# [Passage given]
++++

Opinion
BEACH, J.
Nature of Appeal:
Appeal from a judgment of dismissal, after a demurrer was sustained, of an action brought by several insurance companies as a class
(appellants) against the State Board of Equalization (respondent) for refund of sales taxes paid to retailers on purchases made by appellants.
The Issue and our Holding:
We hold that article XIII (§ 28, subd. (f)) (formerly § 14-4/5) of the California Constitution, together with Revenue and Taxation Code section 12204, which provide that the gross premium receipts tax imposed on insurance companies shall be in lieu of other taxes, does not forbid the imposition of a sales tax on retail sales of personal property to insurance companies.
Discussion:
Recovery is sought by appellants for taxes paid on retail purchases of personal property for the years 1973 through 1976. During that time California Constitution, article XIII, section 14-4/5 (now § 28, subd. (f)) and Revenue and Taxation Code section 12204 restricted taxation of insurance companies by declaring that the gross premium taxation of insurance companies provided by the state Constitution (now art. XIII, § 28, subds. (a)-(j), inclusive) and implemented by the statute (Rev. & Tax. Code, §§ 12201-12204, inclusive) . is in lieu of all other taxes and licenses, state, county, and municipal, upon such insurers and their property, except [certain specific items not here relevant].” (Art. XIII, § 28, subd. (f), Rev. & Tax. Code, § 12204.)
Although it has long been indisputably settled in California that the legal incidence of the sales tax is imposed on the retailer for the privilege of doing retail business
(Western Lithograph Co.
v.
State Bd. of Equalization
(1938) 11 Cal.2d 156 [78 P.2d 731, 117 A.L.R. 838]) (hereafter
Western Lithograph),
appellants nonetheless argue that by reason of the retailer’s “passing on” the tax to the ultimate consumer, here appellants, they are thus in fact bearing the burden and are therefore unlawfully being taxed.
It is unnecessary to discuss the merits of appellants’ argument or to engage in lengthy examination of the semantics as to who is bearing the burden of the tax and why, and how it is or is not passed on from retailer to consumer. It is sufficient to note that appellants’ argument has been considered and repeatedly rejected by numerous cases (see cases listed in
Western Lithograph, supra,
at pp. 162-163). It was expressly rejected by the California Supreme Court in
Western Lithograph, su
pra,
which holds as a matter of law that the legal incidence of the retail sales tax is on the retailer and not the consumer.
Appellants contend the test for determining the legal incidence of sales taxes set forth in
Western Lithograph
has been repudiated in favor of the test set forth in
Agricultural Bank
v.
Tax Comm’n
(1968) 392 U.S. 339 [20 L.Ed.2d 1138, 88 S.Ct. 2173] (hereafter
Agricultural Bank);
under the latter test and as expressly ruled by the Supreme Court of the United States,
Diamond National
v.
State Equalization Bd.
(1976) 425 U.S. 268 [47 L.Ed.2d 780, 96 S.Ct. 1530] (hereafter
Diamond National
(425 U.S. 268)),
the incidence of the California sales tax is squarely and exclusively on the consumer. Appellants further bolster their claim by the statement that the “formalistic test for determining the ‘legal incidence’ of the California Sales Tax applied in
Western Lithograph ...

++++

# [Collected data]

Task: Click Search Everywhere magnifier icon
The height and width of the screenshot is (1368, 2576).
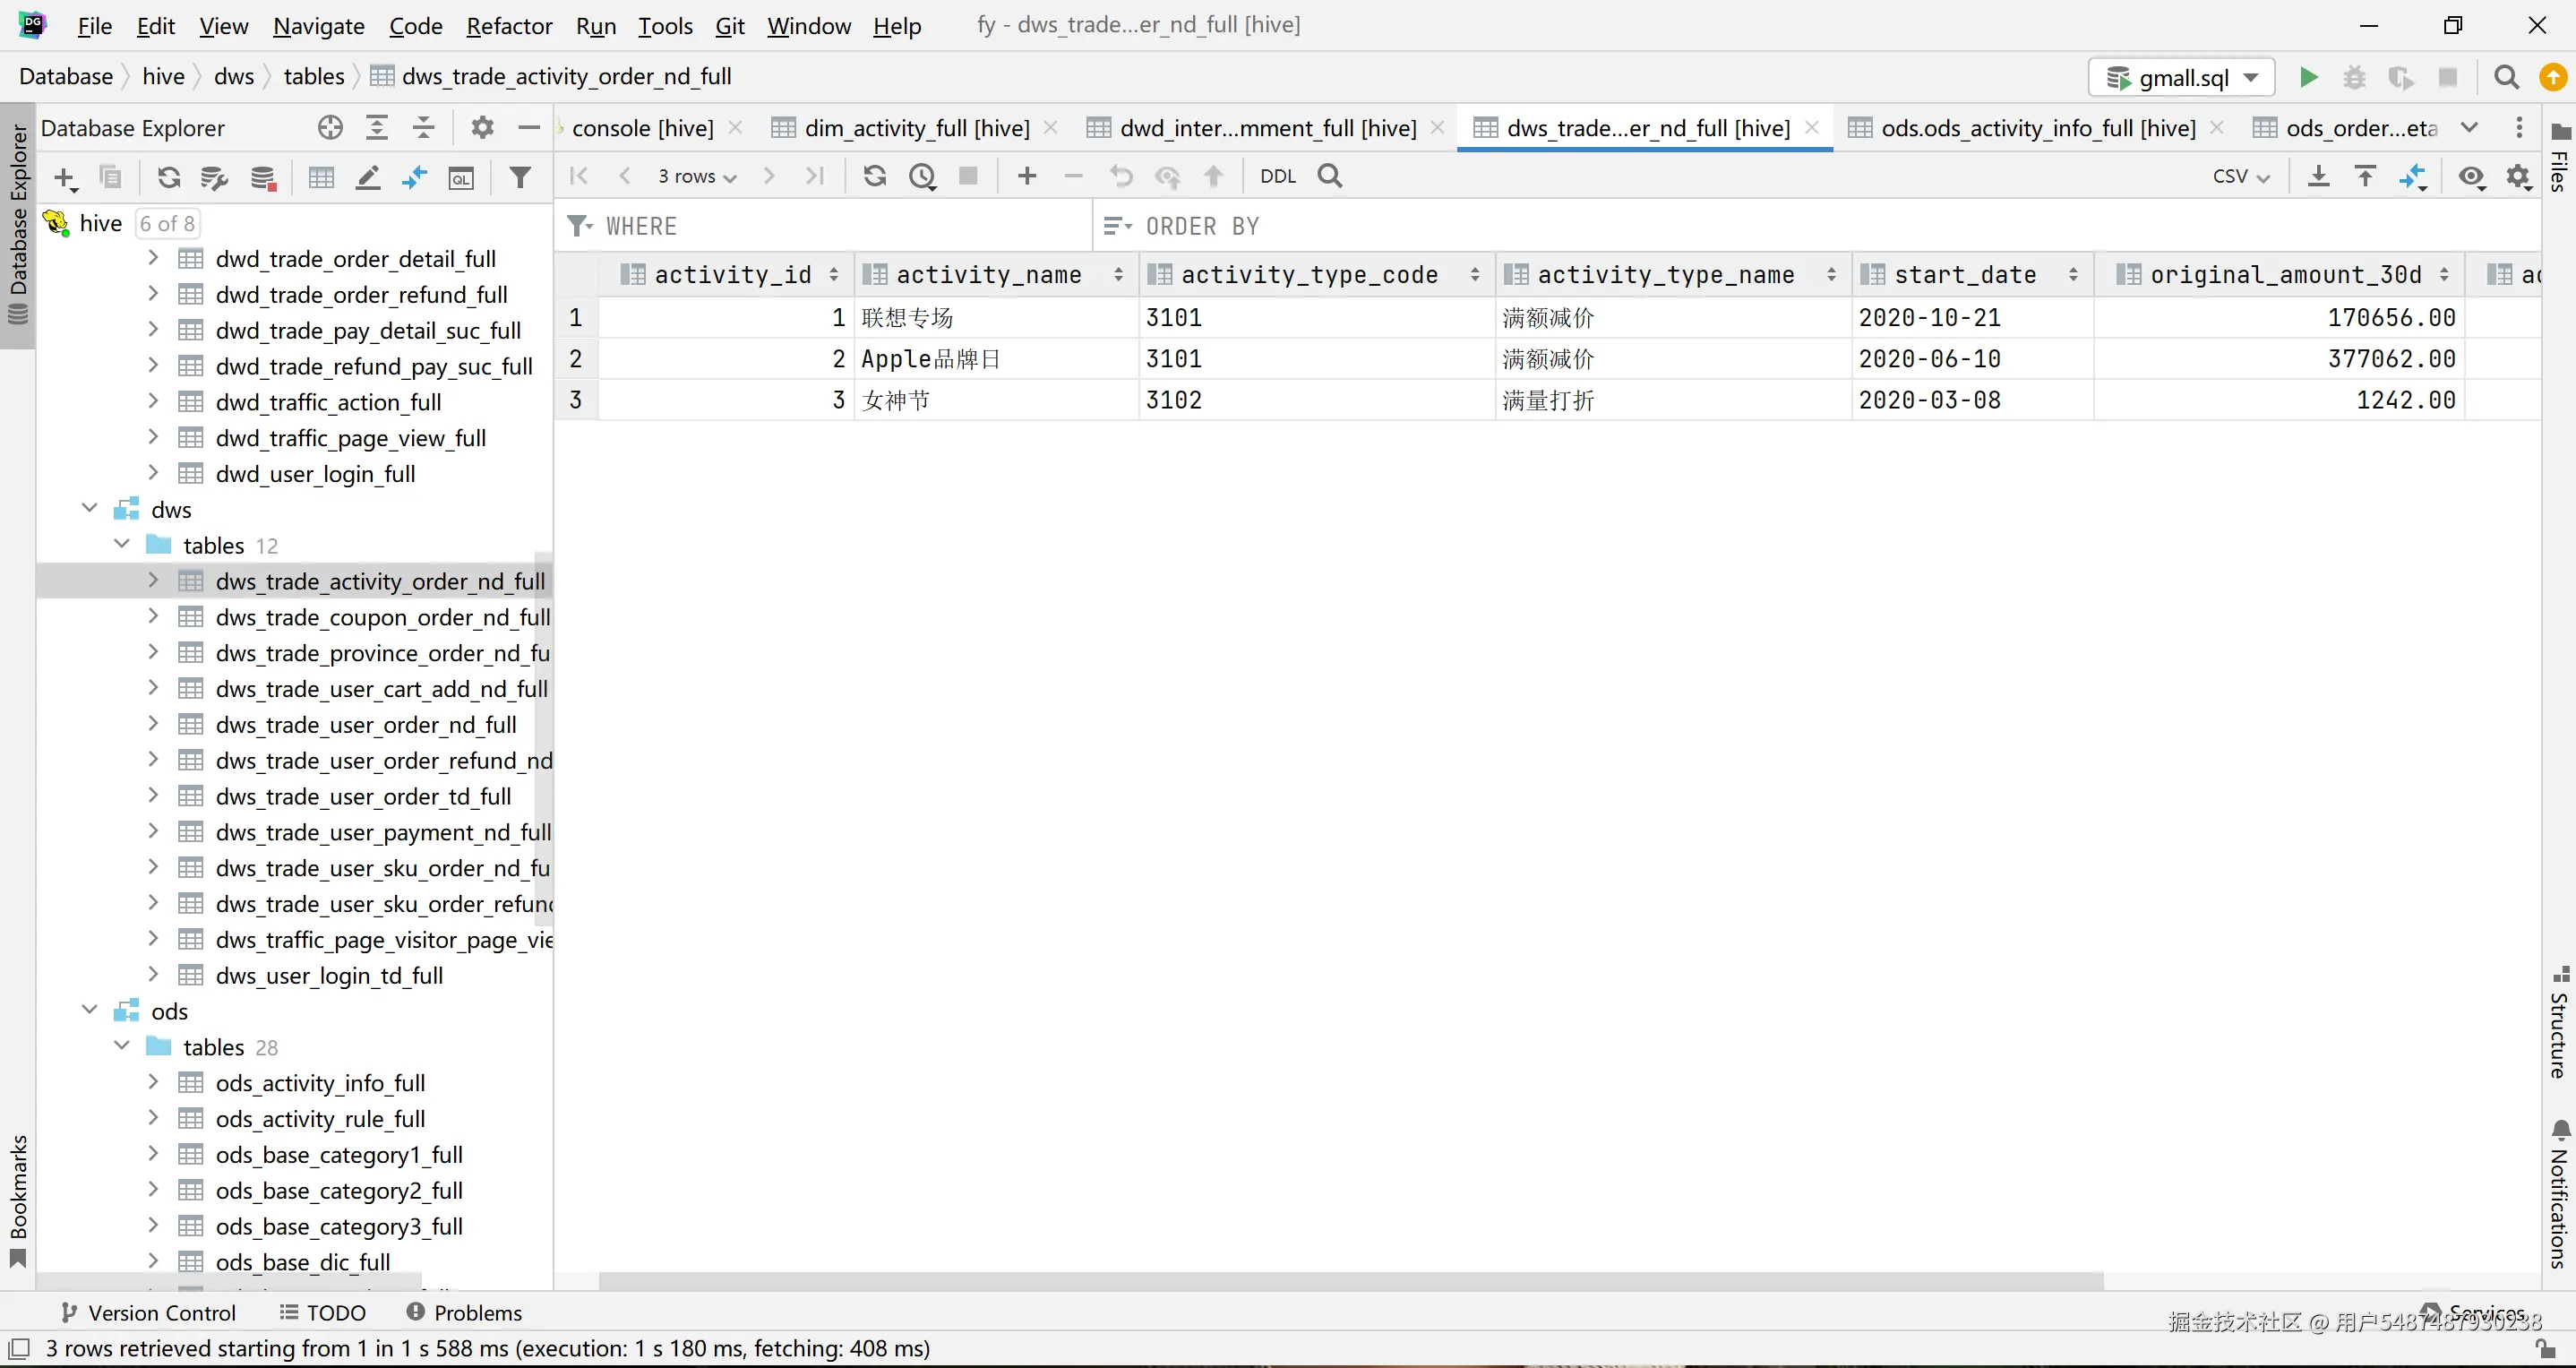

++++

# [Exercise 1]
Answer these questions from the court opinion:
(a) Who brought the action, and against whom?
(b) For which years are appellants seeking to recover taxes?
(c) According to Western Lithograph, who bears the legal incidence of the retail sales tax?
# [Exercise 2]
From the court opinion, write out the part that opens with the words containing "(1976) 425 U.S." and closes with "Western Lithograph ...".
# [Exercise 3]
Continue the court opinion on the sales tax refund from where it stops.

# [Output 1]
(a) Several insurance companies, as a class, brought it against the State Board of Equalization.
(b) 1973 through 1976.
(c) The retailer, not the consumer.

# [Output 2]
(1976) 425 U.S. 268 [47 L.Ed.2d 780, 96 S.Ct. 1530] (hereafter
Diamond National
(425 U.S. 268)),
the incidence of the California sales tax is squarely and exclusively on the consumer. Appellants further bolster their claim by the statement that the “formalistic test for determining the ‘legal incidence’ of the California Sales Tax applied in
Western Lithograph ...

# [Output 3]
was abandoned by the California Supreme Court in the landmark case of
Western States Bankcard Assn.
v.
City and County of San Francisco
(1977) 19 Cal.3d 208 [hereafter
Western
Bankcard] in favor of the more realistic substantive test adopted by the United States Supreme Court in
Agricultural National Bank of Berkshire County
v.
State Tax Comm., supra, 392
U.S. 339. ...”
Appellants are in error; they misconstrue the holding of both
Diamond National
(425 U.S. 268) and
Western Bankcard.
The rule followed in, and the holding of,
Diamond National
(425 U.S. 268) are inapplicable at bench.
Western Bankcard
did not abandon the rule and
holding (it says nothing of any “test”) of
Western Lithograph
but rather again affirms the
Western Lithograph
case and the long-established state rule that the incidence of retail sales tax is on the retail seller.
Turning first to the two United States Supreme Court decisions primarily urged by appellants,
Agricultural Bank
and
Diamond National
(425 U.S. 268), it is clear that neither one governs, nor applies to, the matter at bench. Both are limited to the issue of a federally created immunity as it limits the right of a state to tax federal banks. By contrast, the matter at bench concerns a
state
constitutional exemption and its effect on a
state
statute and state insurance companies. There is no federal immunity or federal exemption involved.
The language and brevity of the opinion in
Diamond National
(425 U.S. 268), upon which appellants rely, is significant. The entire per curiam opinion reads: “The judgment is reversed. We are not bound by the California court’s contrary conclusion and hold that the incidence of the state and local sales taxes falls upon the national bank as purchaser and not upon the vendors. The national bank is therefore exempt from the taxes under former 12 U.S.C. § 548 (1964 ed.), which was in effect at the time here pertinent.
First Agricultural Nat. Bank
v.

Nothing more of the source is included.